● **Document passage**:
::::

Going Paperless: A Day In the Life of a Paperless Writer

We are almost at the end of Evernote’s 30-Day Paperless Challenge, and people are starting to post results. Most people seem pretty happy with how things have gone so far. In trying to think of a tips post that would be useful to people this week, I got to thinking that a lot of the posts I’ve done have been specific tips for a specific task, which is nice, but still might make it difficult to see how all of this fits together into a paperless lifestyle. So for this week’s tip post, I thought I’d illustrate a day in the life of a paperless writer–namely, me. I picked a day that is fairly typically, although a somewhat busy one. I wanted a day where I could illustrate a couple of practical points:

  1. How I deal with paper that I still get
  2. How being paperless helps me during the day
  3. How not everything always goes perfectly

Hopefully, a practical illustration like this will help give a picture of what life is like as you continue to go paperless. Oh, and by the way, part of the reason that I can recreate a day like this is because I really do use Evernote to help me remember everything.

::::

● **Tasks**:
1 – Answer these questions about the Going Paperless post:
(a) How many days long is the challenge mentioned at the start?
(b) What is the third practical point the writer wanted to illustrate?
(c) Which tool does the writer use to help remember everything?
2 – From the Going Paperless post, return the part that opens with the words containing "Hopefully, a practical" and closes with "me remember everything.".
3 – List every practical point the writer says the chosen day would illustrate in the Going Paperless post.
The records aren't needed for any of this.

(Collected data entries)
::::

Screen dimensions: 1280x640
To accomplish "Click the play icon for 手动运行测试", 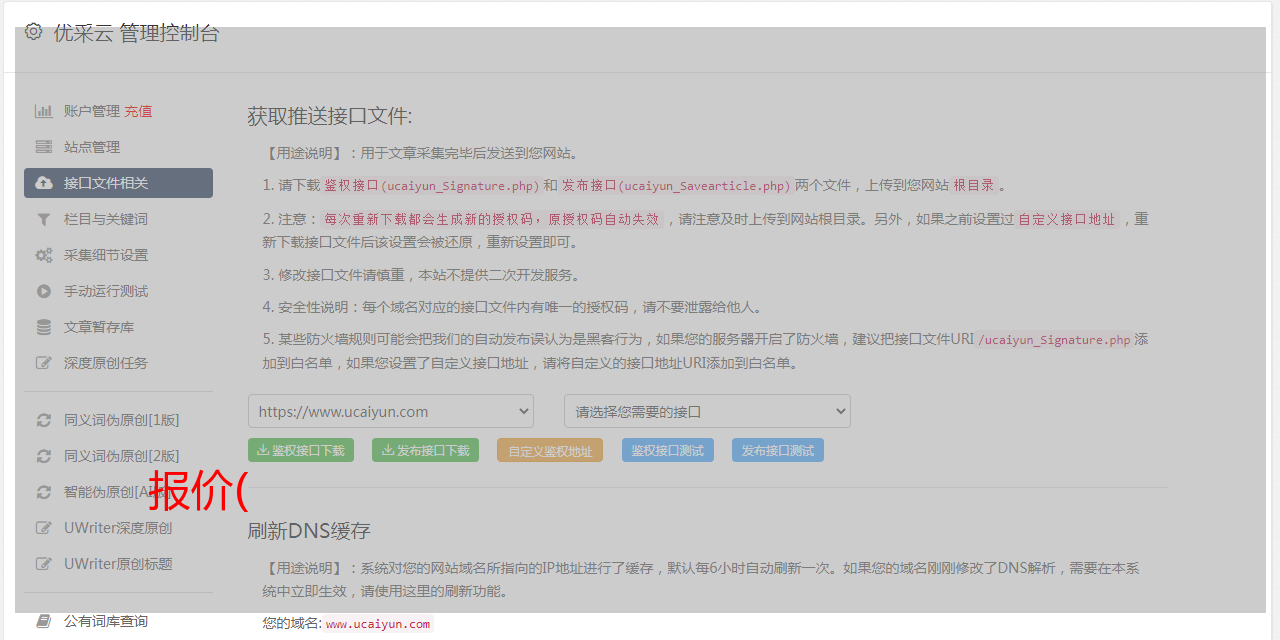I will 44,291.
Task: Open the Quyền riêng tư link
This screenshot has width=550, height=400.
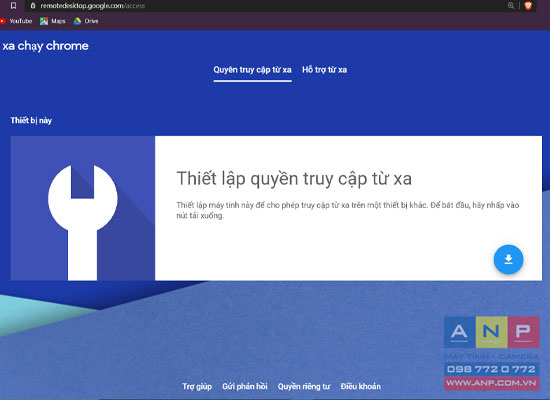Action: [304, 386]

::::

● **Solutions to the tasks**:
1 –
(a) 30 days
(b) How not everything always goes perfectly
(c) Evernote

2 –
Hopefully, a practical illustration like this will help give a picture of what life is like as you continue to go paperless. Oh, and by the way, part of the reason that I can recreate a day like this is because I really do use Evernote to help me remember everything.

3 –
1. How I deal with paper that I still get
2. How being paperless helps me during the day
3. How not everything always goes perfectly